* Start Passage *

Biden? Trump? No matter one way or the other
especiales
If he manages to keep the slight advantage he has so far in the polls, Donald Trump should be able to defeat Joe Biden in the U.S. presidential elections to be held on November this year.
It seems that the Democrats’ leadership has weighed up the flaws regarding age and understanding of the current U.S. president. But they have evaluated that a swift change may well be a backfire at these hours.
And all these, despite a released report on his management of classified documents, in which the special prosecutor Robert Hur concluded in his report that he will not fill charges against Biden, but he did describe him as “a well-intentioned, old man with a poor memory” who forgot when his son died or even when he served as Barack Obama’s vice president.
Republicans took advantage of it to present Biden as a senile old man incapable of leading the greatest power in the world, and Democrats responded that Trump is only four years younger and shows more erratic opinions and behavior than Biden.
There is speculation about a Plan B, which would be for Biden to delegate his votes so that another candidate takes his place, possibly in June, although the Democratic National Convention in August is also mentioned.

* End Passage *
* Start Listed records *

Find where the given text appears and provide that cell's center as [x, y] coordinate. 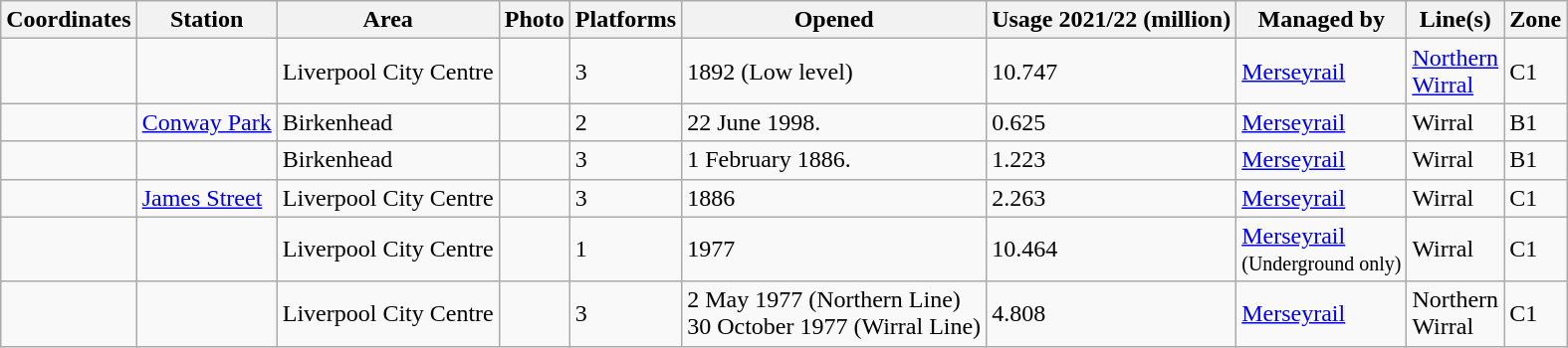
0.625 [1111, 122]
James Street [207, 198]
Opened [834, 20]
1892 (Low level) [834, 72]
22 June 1998. [834, 122]
2.263 [1111, 198]
Usage 2021/22 (million) [1111, 20]
Photo [534, 20]
Coordinates [69, 20]
Managed by [1322, 20]
4.808 [1111, 315]
1 February 1886. [834, 160]
1977 [834, 249]
Platforms [625, 20]
2 [625, 122]
Area [388, 20]
Zone [1535, 20]
Conway Park [207, 122]
1 [625, 249]
1.223 [1111, 160]
Merseyrail(Underground only) [1322, 249]
10.747 [1111, 72]
2 May 1977 (Northern Line)30 October 1977 (Wirral Line) [834, 315]
Line(s) [1456, 20]
1886 [834, 198]
Station [207, 20]
10.464 [1111, 249]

* End Listed records *

## Exercise instructions:
a. Reproduce the article on Biden and Trump word for word, everything from "Biden? Trump? No" down to "Obama’s vice president.".
b. Extend the article on Biden and Trump, picking up right after its final sentence.

## Exercise results:
a.
Biden? Trump? No matter one way or the other
especiales
If he manages to keep the slight advantage he has so far in the polls, Donald Trump should be able to defeat Joe Biden in the U.S. presidential elections to be held on November this year.
It seems that the Democrats’ leadership has weighed up the flaws regarding age and understanding of the current U.S. president. But they have evaluated that a swift change may well be a backfire at these hours.
And all these, despite a released report on his management of classified documents, in which the special prosecutor Robert Hur concluded in his report that he will not fill charges against Biden, but he did describe him as “a well-intentioned, old man with a poor memory” who forgot when his son died or even when he served as Barack Obama’s vice president.

b.
Some analysts think that he could be replaced by Vice President Kamala Harris or the more popular Michelle Obama, both with sympathies in the important African-American segment.
The truth is that, so far, Biden is most likely the Democratic candidate for president, despite criticism of his age. And there, the Democrats and the president himself have to learn how to live with a vulnerability that will not change: he will continue ageing.
Trump also has no interest in age being part of the campaign debate: “Age is interesting because some people are very lucid and others lose their faculties. But no, he's not too old at all. He is extremely incompetent.”
AND WHAT ABOUT US?
We should not expect nothing good because although there might be some presidents with lukewarm and dissimilar opinions, the general plan was established by the ruling establishment: eliminate the Cuban "regime."
Former United States presidents such as Jimmy Carter and William Clinton have spoken out against the blockade. Even Barack Obama, who reestablished diplomatic relations with Cuba in 2014. Before becoming president, in 2004, he stated that the U.S. blockade had failed to raise Cubans’ living standards and squeeze the innocent, and it was time to recognize that that policy had failed.
Of course, it is not the same to say it from outside the White House as once in it, when he has to face the entire machinery of the system and powerful interests.
It is appropriate to clarify that although Carter was the only president to order by official directive the attempt to normalize relations with Cuba, he did not quit in the idea of “changing the regime," only that he inverted the equation in the strategy: limitation to the international activism of Cuba, gradual distancing from the “Soviet orbit,” normalization of relations and regime change.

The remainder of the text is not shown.